He said he wants to awaken conservative voters and “get loud and roar like a lion!”

Parker, also 37, restored reality for the large Republican crowd at the CIty Club.

“Every Tuesday, you have to have five votes,” she said: “ .... You have to be able to build consensus.”

This is not a red city. It has been a purple city for 30 years, under two Democratic mayors before Price.

Fort Worth voters not only went for President Joe Biden in 2020. They went for Democratic U.S. Senate challenger Beto O’Rourke in 2018 (by 59%) and even for gubernatorial challenger Lupe Valdez that year over Gov.
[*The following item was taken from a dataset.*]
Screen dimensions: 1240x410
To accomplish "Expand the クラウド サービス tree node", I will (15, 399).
Greg Abbott.

But Parker also had to answer a pointed question about David Parker’s lobbying work with Longbow Partners.

“I’ve never had a conflict,” she said. “But I do find it ironic that we’re talking about my husband instead of my own principles.”
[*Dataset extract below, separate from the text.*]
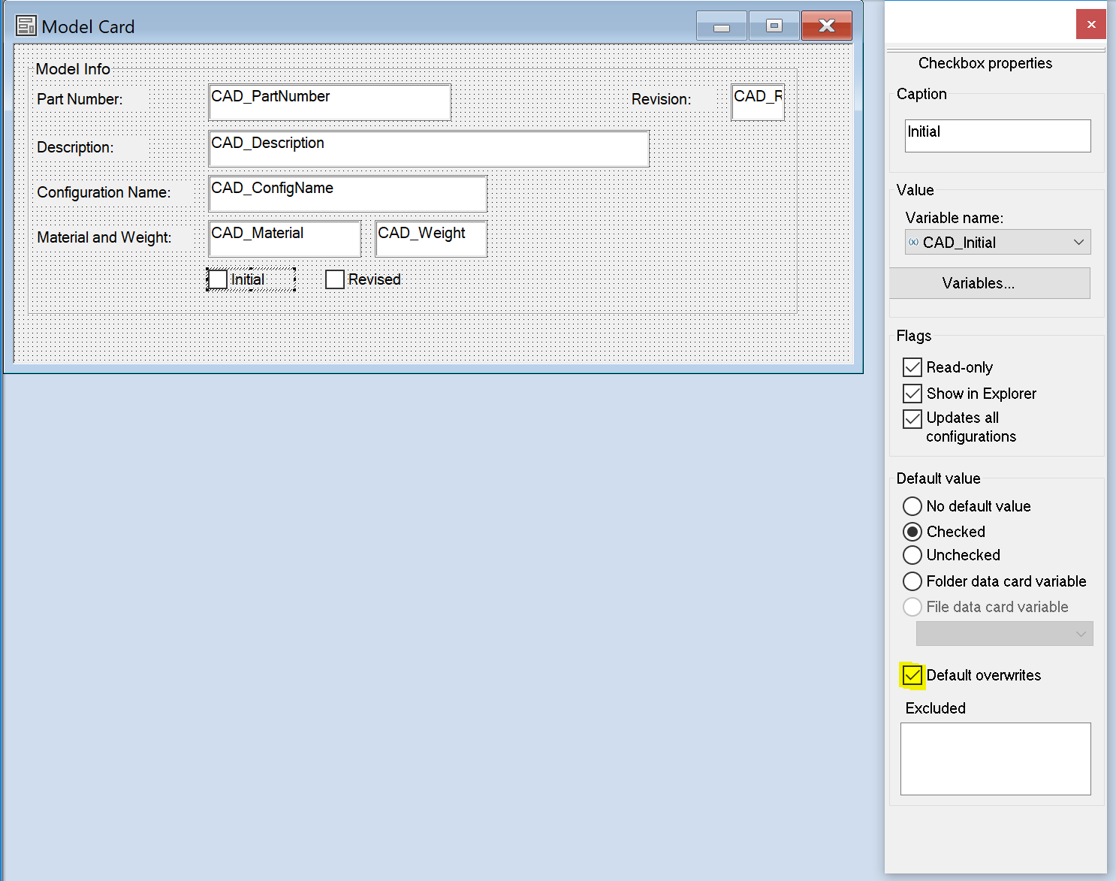Click the Excluded list box
This screenshot has width=1116, height=881.
coord(995,759)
The forum moderator also directed a sharp question at Byrd, asking him to name the “downtown insiders” he accuses of “corruption” in almost all those mailers.
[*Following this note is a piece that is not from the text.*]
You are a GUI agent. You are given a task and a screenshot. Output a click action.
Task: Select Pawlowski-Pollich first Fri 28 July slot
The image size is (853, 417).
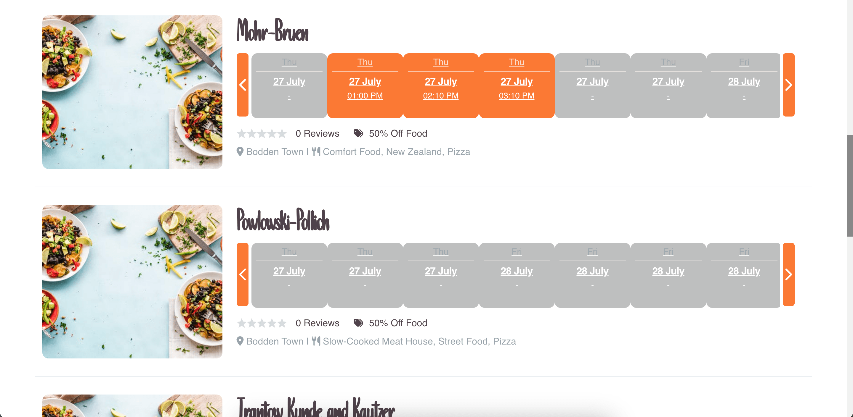click(x=517, y=275)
Given the chance to play offense, Byrd opted to punt.

“Corruption exists in every city,” he said, vaguely mentioning a case where a former city department head is facing charges over a city credit card.

“I want my supporters to know I will continue to keep an eye on that,” he said.

Peoples and Zadeh are Democrats, so they were not invited to the Republican club forum. They, Byrd and Parker wore masks the next night for a more traditional forum inside Wedgwood Baptist Church. (Penate did not attend.)

Most campaign forums are nonpartisan neighborhood events, so watch for these friendly foes to come to a Zoom screen near you.

At least 10 forums remain before the May 1 election, including events Monday at the Fort Worth Club and Thursday in Burnett Park. (The runoff is June 5.)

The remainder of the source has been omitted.